Mais si la foi chrétienne, la foi en une espérance supérieure à l'homme décline, surgit alors à nouveau le mythe de l'Etat divin, car l'homme ne peut pas renoncer à la totalité de son espérance. Même si de telles promesses se donnent des airs de progrès, si elles revendiquent pour elles-mêmes dans l'absolu le concept de progrès, elles sont toutefois, si on les considère d'un point de vue historique, un recul à un stade antérieur à la Nouveauté chrétienne, un tournant à l'envers dans l'échelle de l'histoire. Et même si elles déclarent que leur objectif est la parfaite libération de l'homme, l'élimination de toute domination sur l'homme, elles sont toutefois en contradiction avec la vérité de l'homme et en contradiction avec sa liberté, car elles contraignent l'homme à faire ce qu'il peut faire par lui-même. Un telle politique, qui fait du royaume de Dieu un produit de la politique et plie la foi à la primauté universelle de la politique, est de par sa nature une politique de l'esclavage; c'est une politique mythologique.

La foi oppose à cette politique le regard et la mesure de la raison chrétienne, laquelle reconnaît ce que l'homme est réellement capable de créer comme ordre de liberté et peut ainsi trouver un critère de mesure, sachant bien que l'attente supérieure de l'homme est dans les mains de Dieu. Le refus de l'espérance dans la foi est en même temps un refus du sens de la mesure de la raison politique. La renonciation aux attentes mythiques, propre de la société non tyrannique, n'est pas résignation, mais bien loyauté qui garde l'homme dans l'espérance. L'attente mythique du paradis immanent autarcique ne peut que conduire l'homme au désarroi: désarroi face à la faillite de ses promesses et au grand vide qui le guette; désarroi angoissant face à sa propre puissance et cruauté.

Le premier service que la foi rend à la politique est donc la libération de l'homme de l'irrationalité des mythes politiques, qui sont le véritable risque de notre époque. Rester sobres et mettre en acte ce qui est possible, sans réclamer, le coeur enflammé, l'impossible, a toujours été difficile; la voix de la raison n'est jamais aussi forte que le cri irrationnel.

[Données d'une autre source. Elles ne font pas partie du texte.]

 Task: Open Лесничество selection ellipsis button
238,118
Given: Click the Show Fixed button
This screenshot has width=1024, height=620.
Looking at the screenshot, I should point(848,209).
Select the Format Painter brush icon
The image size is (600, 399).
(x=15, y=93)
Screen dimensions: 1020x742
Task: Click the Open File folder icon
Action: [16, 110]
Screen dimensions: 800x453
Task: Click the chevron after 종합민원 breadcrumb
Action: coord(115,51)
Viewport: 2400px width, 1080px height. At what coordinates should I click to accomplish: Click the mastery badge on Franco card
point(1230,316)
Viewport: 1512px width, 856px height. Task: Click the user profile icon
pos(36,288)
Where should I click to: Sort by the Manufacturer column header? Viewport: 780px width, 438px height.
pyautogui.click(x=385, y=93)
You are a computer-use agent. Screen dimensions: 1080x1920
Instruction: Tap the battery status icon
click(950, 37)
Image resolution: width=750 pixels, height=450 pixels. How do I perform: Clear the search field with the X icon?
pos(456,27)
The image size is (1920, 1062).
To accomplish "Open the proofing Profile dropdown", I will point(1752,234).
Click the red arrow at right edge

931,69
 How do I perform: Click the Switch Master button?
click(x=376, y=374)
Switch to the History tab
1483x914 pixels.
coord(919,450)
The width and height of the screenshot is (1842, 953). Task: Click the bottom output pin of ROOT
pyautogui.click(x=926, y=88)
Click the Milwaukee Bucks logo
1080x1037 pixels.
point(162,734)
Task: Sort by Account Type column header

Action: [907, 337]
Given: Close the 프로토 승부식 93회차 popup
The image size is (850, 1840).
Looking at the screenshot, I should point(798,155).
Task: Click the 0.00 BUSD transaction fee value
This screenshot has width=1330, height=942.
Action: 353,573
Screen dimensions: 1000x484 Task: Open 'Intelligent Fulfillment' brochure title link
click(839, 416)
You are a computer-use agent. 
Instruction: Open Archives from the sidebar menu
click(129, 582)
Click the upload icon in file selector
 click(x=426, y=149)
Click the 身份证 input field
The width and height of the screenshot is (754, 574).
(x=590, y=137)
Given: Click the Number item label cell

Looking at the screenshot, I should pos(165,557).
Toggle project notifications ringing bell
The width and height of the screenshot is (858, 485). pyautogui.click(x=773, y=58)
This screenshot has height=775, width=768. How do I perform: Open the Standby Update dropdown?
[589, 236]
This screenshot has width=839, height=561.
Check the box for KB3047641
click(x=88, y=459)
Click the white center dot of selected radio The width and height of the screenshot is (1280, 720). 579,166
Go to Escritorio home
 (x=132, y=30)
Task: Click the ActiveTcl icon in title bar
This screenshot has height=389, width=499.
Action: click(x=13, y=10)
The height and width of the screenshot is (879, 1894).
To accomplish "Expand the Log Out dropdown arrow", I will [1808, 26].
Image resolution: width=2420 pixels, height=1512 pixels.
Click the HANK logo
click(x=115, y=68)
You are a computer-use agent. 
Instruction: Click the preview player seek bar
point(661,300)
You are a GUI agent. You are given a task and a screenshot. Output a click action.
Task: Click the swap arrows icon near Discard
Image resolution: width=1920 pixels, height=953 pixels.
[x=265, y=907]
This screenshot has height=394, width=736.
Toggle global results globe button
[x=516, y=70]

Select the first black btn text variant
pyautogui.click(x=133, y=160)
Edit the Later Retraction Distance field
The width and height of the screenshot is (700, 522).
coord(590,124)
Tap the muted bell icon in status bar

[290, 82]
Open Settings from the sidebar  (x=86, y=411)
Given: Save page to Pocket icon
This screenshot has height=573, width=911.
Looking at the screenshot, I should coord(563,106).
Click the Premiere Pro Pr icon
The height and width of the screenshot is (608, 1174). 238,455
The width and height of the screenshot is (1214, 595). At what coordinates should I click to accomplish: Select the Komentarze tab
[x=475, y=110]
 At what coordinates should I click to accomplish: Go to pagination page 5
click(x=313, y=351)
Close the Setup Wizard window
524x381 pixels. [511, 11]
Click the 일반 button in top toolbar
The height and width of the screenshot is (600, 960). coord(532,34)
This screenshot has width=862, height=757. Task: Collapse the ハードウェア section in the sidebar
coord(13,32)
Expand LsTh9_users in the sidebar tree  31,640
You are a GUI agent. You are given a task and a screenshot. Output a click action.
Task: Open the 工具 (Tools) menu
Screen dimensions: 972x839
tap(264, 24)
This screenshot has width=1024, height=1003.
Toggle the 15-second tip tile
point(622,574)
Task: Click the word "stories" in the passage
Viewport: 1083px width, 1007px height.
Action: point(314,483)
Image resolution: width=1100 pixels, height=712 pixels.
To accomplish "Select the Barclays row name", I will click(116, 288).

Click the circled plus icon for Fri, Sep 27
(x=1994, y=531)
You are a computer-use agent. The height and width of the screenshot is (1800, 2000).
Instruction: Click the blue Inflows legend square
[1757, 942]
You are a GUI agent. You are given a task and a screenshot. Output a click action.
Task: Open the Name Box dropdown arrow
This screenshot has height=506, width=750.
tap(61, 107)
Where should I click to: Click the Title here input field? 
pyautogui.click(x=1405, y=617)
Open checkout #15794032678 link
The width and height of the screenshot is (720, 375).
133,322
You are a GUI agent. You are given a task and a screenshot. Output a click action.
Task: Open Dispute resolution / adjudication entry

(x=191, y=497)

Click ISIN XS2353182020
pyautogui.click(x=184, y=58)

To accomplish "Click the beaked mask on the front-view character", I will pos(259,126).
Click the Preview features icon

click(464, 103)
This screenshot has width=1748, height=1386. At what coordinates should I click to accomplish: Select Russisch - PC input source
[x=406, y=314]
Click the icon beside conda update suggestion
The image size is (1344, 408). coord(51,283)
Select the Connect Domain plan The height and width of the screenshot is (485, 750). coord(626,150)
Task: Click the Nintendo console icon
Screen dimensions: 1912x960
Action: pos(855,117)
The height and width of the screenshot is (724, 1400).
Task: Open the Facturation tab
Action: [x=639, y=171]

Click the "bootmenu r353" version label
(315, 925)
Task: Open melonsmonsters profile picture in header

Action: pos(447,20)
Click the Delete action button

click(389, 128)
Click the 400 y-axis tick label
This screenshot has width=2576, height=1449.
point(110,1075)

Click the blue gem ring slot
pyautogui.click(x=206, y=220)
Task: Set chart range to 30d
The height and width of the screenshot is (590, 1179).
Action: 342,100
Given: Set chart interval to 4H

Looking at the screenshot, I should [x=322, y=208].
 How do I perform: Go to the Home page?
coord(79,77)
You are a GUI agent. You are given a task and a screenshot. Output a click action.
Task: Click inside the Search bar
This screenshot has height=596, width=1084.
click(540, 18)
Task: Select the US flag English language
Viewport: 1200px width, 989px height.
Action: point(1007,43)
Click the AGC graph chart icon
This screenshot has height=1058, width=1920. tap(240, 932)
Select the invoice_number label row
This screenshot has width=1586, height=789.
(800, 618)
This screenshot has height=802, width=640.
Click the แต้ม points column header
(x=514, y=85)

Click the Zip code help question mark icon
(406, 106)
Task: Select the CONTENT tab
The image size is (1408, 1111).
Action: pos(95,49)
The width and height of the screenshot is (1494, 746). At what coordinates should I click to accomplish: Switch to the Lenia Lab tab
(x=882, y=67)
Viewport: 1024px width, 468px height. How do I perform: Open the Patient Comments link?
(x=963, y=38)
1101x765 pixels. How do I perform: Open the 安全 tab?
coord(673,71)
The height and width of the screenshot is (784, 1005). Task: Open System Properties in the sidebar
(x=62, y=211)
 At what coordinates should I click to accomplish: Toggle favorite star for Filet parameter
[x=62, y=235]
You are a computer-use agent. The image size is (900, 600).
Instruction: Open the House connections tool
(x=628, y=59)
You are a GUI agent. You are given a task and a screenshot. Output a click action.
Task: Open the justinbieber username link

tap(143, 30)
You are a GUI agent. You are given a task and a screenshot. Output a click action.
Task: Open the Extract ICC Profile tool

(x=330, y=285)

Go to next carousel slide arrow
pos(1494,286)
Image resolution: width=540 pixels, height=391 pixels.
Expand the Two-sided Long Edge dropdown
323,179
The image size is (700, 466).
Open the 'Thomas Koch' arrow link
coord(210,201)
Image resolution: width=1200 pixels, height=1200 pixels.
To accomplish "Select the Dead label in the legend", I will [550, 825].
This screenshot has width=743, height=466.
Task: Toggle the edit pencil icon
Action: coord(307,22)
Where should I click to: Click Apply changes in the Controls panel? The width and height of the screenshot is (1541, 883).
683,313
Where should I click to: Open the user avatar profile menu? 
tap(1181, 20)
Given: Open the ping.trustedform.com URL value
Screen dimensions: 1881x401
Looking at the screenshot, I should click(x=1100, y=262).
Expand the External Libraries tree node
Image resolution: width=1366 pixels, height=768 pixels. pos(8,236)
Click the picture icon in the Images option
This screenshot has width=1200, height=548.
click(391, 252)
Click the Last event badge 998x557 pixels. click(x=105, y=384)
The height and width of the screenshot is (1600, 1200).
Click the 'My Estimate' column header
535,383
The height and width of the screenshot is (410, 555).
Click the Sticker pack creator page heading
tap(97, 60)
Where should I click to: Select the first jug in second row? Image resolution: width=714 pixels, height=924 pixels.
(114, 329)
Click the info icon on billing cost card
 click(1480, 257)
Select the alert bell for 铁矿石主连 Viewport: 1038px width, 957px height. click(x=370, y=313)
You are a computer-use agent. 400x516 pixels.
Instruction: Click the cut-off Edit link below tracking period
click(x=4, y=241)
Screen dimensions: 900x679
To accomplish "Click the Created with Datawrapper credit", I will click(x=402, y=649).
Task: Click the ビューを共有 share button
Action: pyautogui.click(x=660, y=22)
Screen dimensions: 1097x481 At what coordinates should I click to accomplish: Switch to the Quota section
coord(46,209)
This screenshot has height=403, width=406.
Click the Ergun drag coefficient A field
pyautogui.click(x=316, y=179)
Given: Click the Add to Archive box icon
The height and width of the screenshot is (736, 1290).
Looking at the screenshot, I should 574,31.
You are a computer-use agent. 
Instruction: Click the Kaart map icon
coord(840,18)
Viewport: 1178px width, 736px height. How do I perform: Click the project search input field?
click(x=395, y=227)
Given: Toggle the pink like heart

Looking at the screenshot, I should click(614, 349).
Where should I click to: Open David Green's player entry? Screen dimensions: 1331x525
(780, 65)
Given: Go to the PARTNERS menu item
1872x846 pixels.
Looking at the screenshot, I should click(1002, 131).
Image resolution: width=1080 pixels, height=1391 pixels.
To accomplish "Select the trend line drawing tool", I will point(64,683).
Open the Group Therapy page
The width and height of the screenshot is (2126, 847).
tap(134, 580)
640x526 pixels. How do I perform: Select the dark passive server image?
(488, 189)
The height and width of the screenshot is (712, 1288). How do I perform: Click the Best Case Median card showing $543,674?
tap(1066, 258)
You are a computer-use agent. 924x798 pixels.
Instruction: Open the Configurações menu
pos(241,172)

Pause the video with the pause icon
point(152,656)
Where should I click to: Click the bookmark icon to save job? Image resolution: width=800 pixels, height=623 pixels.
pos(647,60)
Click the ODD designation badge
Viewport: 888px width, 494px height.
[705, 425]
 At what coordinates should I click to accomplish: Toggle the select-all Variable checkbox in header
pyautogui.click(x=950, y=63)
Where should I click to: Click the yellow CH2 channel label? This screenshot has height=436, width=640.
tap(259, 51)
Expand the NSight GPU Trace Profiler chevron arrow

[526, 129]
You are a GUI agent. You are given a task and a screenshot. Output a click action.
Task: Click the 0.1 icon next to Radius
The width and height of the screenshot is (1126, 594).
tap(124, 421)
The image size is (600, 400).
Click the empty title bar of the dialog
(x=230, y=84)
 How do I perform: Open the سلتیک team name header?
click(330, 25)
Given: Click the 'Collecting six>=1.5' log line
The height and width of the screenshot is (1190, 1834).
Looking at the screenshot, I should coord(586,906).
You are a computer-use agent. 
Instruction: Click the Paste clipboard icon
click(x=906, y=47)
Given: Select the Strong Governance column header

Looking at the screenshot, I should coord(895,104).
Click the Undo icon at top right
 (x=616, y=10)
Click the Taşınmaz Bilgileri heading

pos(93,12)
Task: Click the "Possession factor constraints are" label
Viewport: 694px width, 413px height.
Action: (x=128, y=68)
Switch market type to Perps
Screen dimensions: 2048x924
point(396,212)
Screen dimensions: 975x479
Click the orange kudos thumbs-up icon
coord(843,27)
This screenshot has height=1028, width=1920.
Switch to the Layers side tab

Le cri réclamant les grandes choses a la vibration du moralisme; se limiter au possible semble au contraire une renonciation à la passion morale, cela semble le pragmatisme des mesquins. La vérité est que la morale politique consiste précisément en la résistance à la séduction des grandes paroles avec laquelle on se joue de l'humanité de l'homme et de ses possibilités. Le moralisme de l'aventure, qui entend réaliser par lui-même les choses de Dieu, n'est pas la morale. Au contraire de la loyauté qui accepte les mesures de l'homme et réalise, dans ces mesures, l'oeuvre de Dieu. Non pas l'absence de tout compromis, mais bien le compromis lui-même est la vraie morale de l'activité politique.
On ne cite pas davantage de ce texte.